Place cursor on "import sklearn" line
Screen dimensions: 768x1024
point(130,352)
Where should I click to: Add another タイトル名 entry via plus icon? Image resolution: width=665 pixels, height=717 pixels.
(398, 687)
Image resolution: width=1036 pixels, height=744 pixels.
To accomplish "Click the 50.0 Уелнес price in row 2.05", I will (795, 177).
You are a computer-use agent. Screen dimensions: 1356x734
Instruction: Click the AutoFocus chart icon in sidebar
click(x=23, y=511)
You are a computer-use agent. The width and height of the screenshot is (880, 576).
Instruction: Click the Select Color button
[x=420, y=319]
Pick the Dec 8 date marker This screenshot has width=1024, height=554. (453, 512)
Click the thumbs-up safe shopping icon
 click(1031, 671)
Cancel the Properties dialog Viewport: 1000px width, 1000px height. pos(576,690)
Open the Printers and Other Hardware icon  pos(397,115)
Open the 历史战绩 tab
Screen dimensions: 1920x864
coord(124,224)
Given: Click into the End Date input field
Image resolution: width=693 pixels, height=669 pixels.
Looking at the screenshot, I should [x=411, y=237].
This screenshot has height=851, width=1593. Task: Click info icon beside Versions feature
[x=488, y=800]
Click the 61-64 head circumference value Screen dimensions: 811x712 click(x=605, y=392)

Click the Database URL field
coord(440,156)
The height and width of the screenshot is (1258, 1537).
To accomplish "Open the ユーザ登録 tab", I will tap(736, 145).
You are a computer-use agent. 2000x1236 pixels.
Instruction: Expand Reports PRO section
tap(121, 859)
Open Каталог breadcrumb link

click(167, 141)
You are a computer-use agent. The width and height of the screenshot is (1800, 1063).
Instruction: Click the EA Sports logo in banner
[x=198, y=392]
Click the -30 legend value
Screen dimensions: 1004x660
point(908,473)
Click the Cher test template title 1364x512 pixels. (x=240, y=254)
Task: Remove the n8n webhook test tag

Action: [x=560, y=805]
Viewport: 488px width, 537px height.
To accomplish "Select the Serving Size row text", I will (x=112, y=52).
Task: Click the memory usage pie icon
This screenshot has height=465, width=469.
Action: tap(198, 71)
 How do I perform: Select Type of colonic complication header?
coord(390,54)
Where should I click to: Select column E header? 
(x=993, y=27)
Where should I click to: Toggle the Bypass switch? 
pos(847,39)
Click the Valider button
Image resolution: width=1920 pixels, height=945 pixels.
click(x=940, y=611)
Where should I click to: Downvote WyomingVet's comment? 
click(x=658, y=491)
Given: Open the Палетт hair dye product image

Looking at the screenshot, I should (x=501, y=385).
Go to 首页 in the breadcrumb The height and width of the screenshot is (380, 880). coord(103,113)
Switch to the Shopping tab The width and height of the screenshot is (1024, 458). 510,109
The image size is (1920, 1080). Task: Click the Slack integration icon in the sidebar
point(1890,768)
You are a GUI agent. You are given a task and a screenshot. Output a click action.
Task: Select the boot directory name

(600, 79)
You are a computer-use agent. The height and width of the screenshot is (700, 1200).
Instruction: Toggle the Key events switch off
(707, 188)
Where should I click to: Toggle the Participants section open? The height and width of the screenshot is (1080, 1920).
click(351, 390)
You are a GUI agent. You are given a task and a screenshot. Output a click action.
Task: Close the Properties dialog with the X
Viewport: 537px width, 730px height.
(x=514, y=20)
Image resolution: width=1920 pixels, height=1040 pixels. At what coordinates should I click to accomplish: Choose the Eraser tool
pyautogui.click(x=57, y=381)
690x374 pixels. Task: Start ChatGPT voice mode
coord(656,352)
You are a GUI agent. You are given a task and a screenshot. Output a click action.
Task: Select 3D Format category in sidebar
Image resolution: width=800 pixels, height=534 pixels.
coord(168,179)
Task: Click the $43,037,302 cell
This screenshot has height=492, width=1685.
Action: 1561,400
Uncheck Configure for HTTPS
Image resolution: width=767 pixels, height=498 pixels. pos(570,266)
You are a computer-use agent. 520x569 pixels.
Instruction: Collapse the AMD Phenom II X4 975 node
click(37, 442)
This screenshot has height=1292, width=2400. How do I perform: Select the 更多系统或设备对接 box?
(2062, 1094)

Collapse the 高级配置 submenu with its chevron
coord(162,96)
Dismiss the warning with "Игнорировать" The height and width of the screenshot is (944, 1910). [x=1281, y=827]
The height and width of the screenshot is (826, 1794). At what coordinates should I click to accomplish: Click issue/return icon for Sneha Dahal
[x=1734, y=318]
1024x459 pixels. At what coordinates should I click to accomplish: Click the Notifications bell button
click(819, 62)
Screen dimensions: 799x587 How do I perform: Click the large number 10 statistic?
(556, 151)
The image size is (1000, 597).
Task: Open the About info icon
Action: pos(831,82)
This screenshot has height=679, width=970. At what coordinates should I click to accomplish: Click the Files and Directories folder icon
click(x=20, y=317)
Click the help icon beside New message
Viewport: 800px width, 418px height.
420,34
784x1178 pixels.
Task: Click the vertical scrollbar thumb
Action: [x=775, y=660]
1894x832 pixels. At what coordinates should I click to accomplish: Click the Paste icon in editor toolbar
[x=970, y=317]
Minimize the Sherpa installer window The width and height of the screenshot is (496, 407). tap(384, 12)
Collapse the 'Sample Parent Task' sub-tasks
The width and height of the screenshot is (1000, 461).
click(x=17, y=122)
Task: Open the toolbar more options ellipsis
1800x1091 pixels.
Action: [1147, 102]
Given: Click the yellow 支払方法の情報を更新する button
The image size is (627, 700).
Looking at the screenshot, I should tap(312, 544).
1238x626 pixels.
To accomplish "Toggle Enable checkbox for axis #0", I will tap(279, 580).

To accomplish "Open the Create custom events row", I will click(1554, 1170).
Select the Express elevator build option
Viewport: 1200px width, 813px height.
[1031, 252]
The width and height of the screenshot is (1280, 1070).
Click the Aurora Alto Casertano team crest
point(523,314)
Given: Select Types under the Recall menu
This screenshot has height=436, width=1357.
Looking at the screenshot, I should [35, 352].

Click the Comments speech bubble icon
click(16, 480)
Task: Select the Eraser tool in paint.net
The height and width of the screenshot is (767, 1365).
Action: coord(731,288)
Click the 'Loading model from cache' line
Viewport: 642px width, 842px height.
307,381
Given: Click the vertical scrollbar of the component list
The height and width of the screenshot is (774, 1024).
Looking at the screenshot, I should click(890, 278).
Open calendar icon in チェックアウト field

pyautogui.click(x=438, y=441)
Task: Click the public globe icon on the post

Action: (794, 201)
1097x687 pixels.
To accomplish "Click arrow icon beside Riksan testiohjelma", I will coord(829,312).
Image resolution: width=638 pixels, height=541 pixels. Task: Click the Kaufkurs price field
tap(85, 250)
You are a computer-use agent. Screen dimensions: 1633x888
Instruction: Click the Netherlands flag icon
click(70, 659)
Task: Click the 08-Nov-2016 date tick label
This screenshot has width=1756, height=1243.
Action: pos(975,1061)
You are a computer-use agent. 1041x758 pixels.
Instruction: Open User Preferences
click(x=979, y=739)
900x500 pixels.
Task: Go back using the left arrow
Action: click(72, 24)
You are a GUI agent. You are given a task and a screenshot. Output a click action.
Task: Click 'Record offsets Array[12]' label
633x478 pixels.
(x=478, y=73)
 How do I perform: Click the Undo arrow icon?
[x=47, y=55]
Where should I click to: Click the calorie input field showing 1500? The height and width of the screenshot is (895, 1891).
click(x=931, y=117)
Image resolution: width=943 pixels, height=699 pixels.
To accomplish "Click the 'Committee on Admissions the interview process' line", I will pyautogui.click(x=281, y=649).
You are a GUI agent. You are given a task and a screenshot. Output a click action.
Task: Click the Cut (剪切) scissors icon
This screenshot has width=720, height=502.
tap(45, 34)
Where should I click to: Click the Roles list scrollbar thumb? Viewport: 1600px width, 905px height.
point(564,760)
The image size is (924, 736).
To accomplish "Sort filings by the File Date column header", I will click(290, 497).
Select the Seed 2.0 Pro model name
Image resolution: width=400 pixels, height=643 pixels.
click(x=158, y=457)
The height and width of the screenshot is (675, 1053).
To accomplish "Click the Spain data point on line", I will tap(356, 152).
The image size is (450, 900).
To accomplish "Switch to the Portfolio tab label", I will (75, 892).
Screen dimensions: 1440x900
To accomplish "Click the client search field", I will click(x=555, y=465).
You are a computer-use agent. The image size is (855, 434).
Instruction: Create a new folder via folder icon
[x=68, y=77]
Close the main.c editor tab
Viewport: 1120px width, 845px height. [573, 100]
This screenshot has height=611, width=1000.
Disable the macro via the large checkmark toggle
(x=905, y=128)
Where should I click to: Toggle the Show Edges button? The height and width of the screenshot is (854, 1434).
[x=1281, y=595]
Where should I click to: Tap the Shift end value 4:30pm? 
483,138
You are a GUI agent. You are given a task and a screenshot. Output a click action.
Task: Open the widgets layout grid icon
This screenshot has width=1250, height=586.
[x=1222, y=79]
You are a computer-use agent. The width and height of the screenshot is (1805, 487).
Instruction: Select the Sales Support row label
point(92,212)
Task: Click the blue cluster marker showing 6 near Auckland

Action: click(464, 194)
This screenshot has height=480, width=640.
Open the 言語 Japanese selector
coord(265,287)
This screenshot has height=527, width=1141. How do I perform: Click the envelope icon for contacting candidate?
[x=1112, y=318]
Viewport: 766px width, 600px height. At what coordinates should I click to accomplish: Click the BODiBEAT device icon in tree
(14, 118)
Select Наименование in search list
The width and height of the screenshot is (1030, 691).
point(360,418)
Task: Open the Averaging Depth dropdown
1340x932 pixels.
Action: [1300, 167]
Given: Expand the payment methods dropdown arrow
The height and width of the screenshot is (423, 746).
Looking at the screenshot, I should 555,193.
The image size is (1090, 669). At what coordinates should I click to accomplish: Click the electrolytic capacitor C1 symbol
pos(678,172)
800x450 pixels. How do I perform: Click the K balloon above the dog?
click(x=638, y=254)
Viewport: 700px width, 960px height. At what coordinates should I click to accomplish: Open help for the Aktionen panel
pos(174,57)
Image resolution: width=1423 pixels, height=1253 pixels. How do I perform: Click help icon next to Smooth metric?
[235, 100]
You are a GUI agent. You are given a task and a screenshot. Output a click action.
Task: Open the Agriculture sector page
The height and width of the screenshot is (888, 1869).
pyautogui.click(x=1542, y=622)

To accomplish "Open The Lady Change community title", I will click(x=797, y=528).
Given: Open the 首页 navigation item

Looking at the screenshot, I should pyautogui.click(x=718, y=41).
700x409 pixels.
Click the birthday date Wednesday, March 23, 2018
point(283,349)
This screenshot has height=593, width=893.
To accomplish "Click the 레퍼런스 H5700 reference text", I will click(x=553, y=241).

== == ==

- What is being asked:
Check each line in the records above for the word "text". Return those that have it.

- Reply:
To accomplish "Select the Serving Size row text", I will (x=112, y=52).
To accomplish "Click the 레퍼런스 H5700 reference text", I will click(x=553, y=241).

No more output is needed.